S’ensuit une censure de l’arrêt de la cour d’appel de Reims qui, ayant constaté l’existence d’une faute en lien de causalité directe avec l’accident du travail, ne pouvait donc pas prononcer la relaxe de l’entreprise, personne morale, du chef d’homicide involontaire, sans rechercher si le dirigeant de celle-ci, faute d’avoir délégué ses pouvoirs, avait veillé personnellement à l’exécution constante et effective des obligations particulières de sécurité dont la violation avait été à l’origine de cet accident.

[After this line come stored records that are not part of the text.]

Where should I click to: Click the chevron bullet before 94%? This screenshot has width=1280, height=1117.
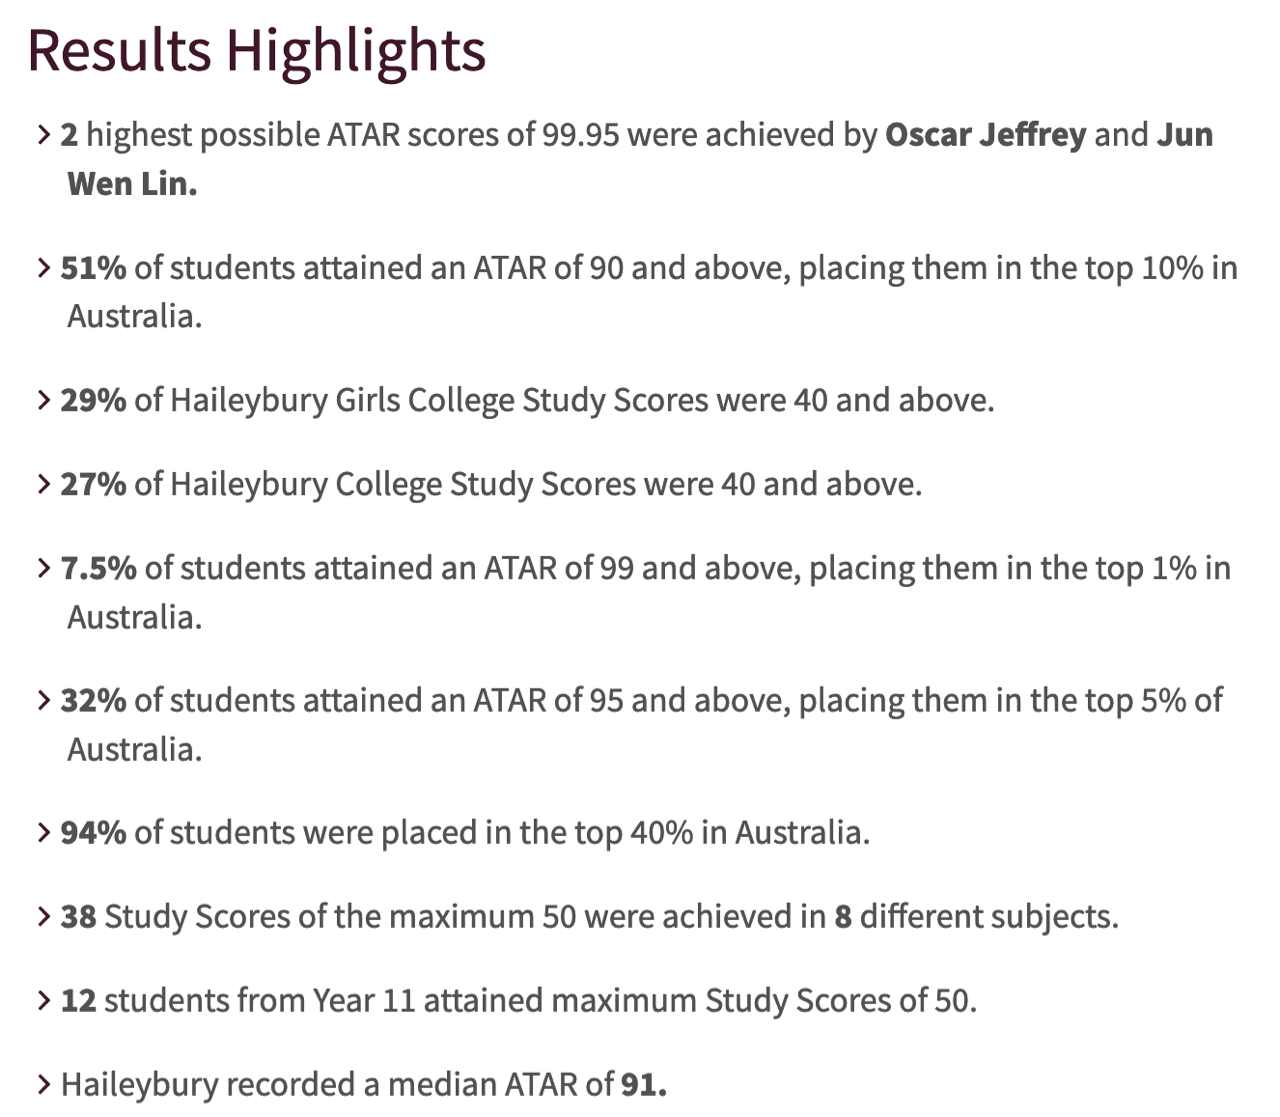[x=44, y=832]
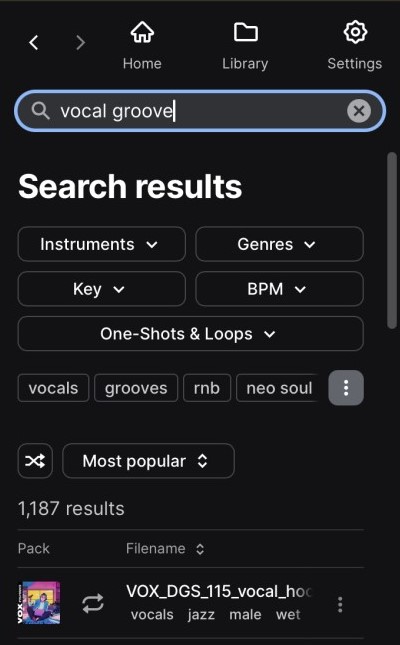Click the loop icon beside the VOX sample

93,604
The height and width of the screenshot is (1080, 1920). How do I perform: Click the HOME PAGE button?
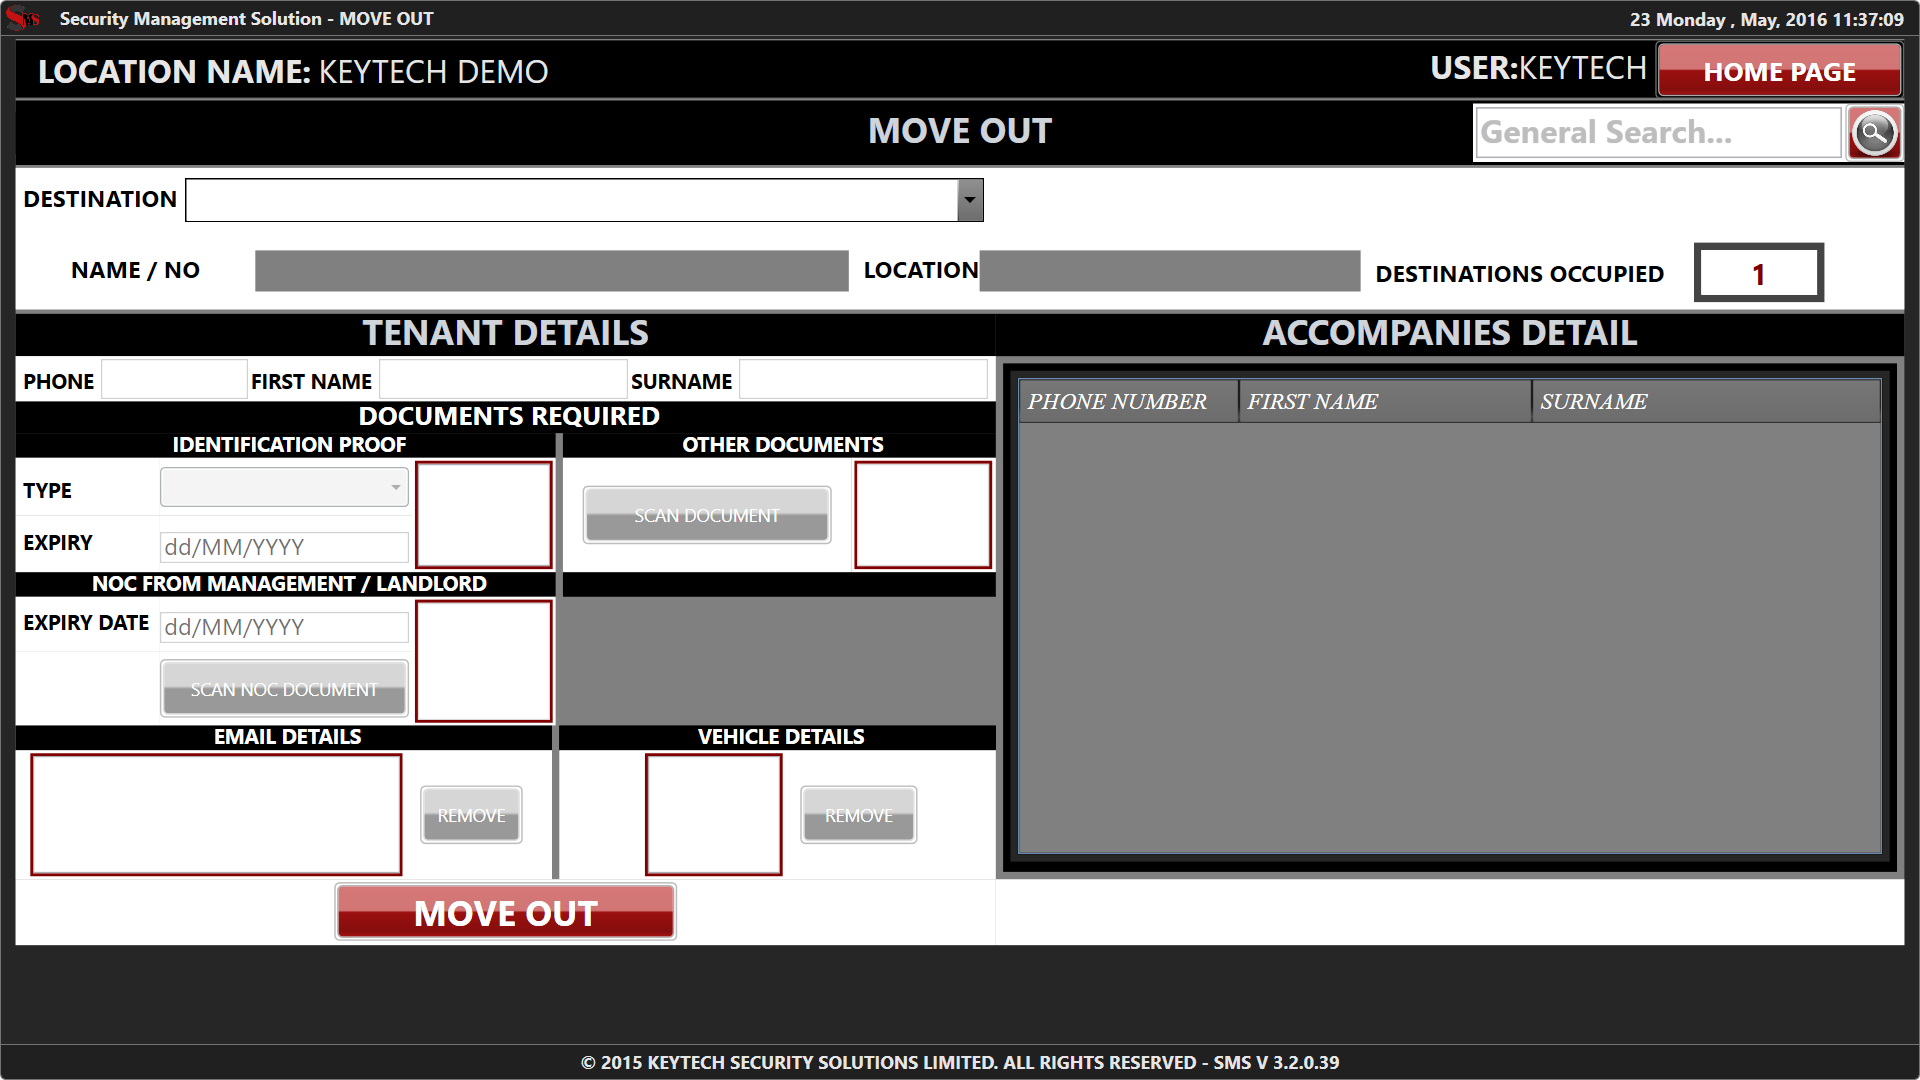tap(1779, 71)
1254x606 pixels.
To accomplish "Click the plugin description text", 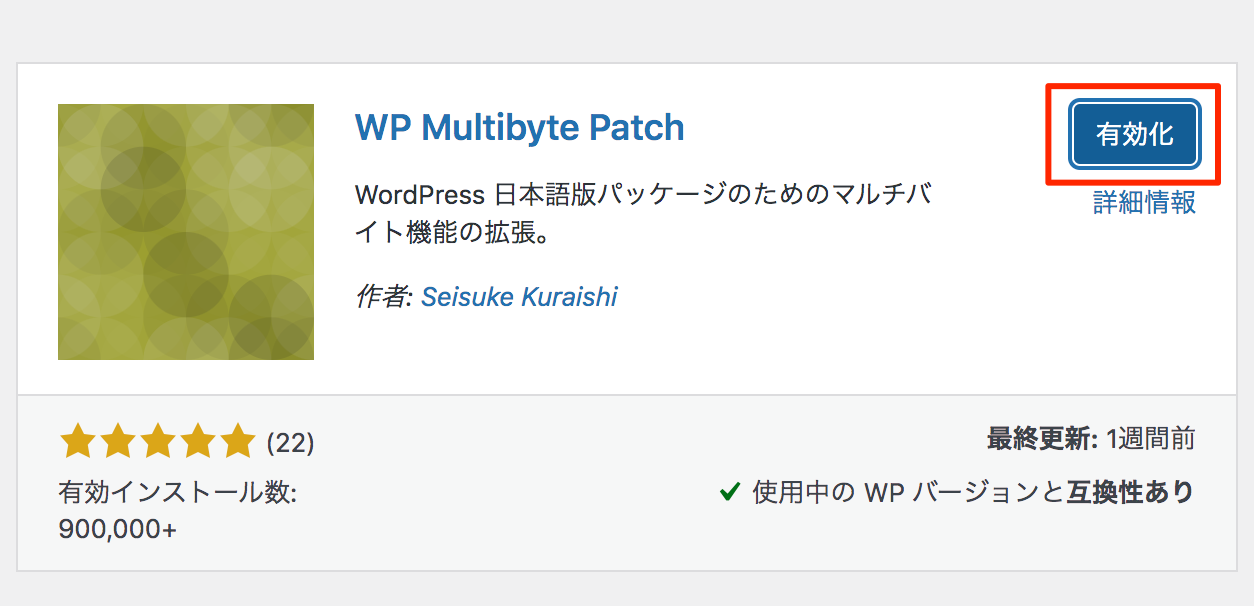I will tap(643, 214).

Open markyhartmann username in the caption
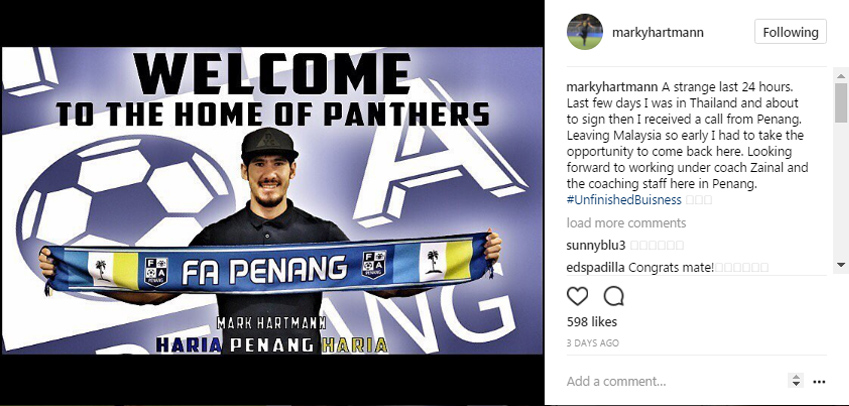click(x=612, y=87)
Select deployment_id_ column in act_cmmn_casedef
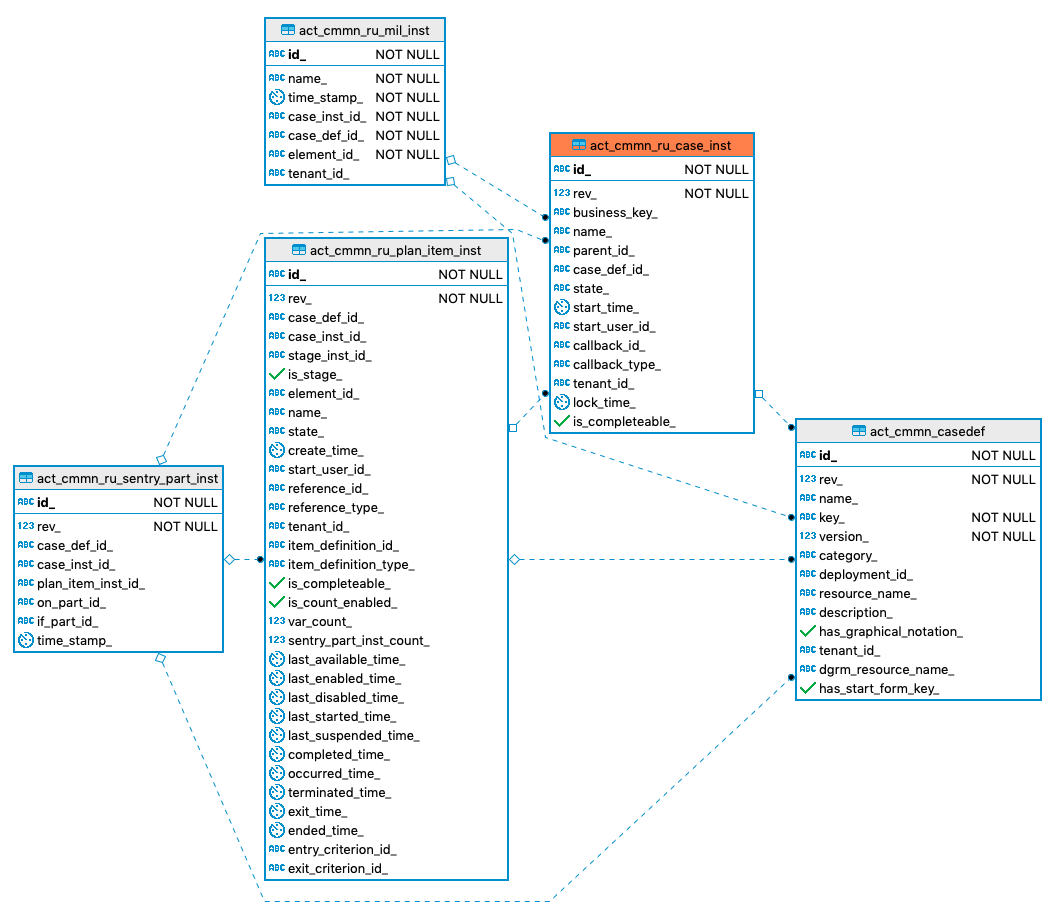This screenshot has height=915, width=1064. (865, 574)
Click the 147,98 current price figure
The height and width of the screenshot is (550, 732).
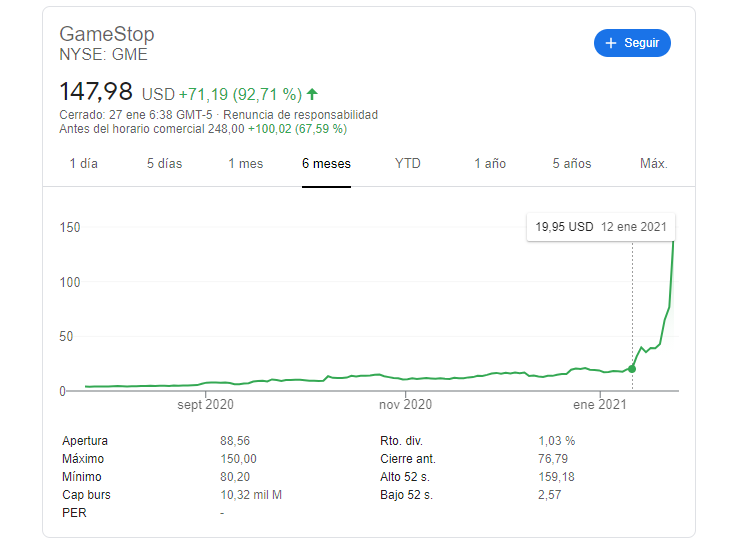tap(96, 92)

A noter : le message est clair pour les juges du fond et pour les entreprises : si le manquement aux règles de sécurité à l’origine d’un accident du travail est établi, la difficulté d’identifier la personne sur qui reposait l’obligation de veiller au respect de ces règles ne doit pas faire obstacle à la mise en cause de la responsabilité pénale de l’entreprise. Certes il n’y a pas de retour en arrière et pas de présomption d’imputabilité de la faute à l’entreprise comme cela avait été un temps admis par la chambre criminelle. Mais la responsabilité de principe du chef d’entreprise en matière d’hygiène et de sécurité doit généralement permettre de démontrer que le manquement constaté incombe bien à un représentant de la personne morale au sens de l’article 121-2 du Code pénal : son représentant légal ou le titulaire d’une délégation valable de ses pouvoirs en la matière. Rappelons, à cet égard, qu’une faute peut d’ailleurs être reprochée à l’employeur lorsqu’il ne délègue pas ses pouvoirs alors que la taille ou l'organisation de son entreprise ne lui permettent pas de veiller lui-même à l’application constante et effective des règles de sécurité (Cass. crim. 4-1-1986 n° 84-94.274).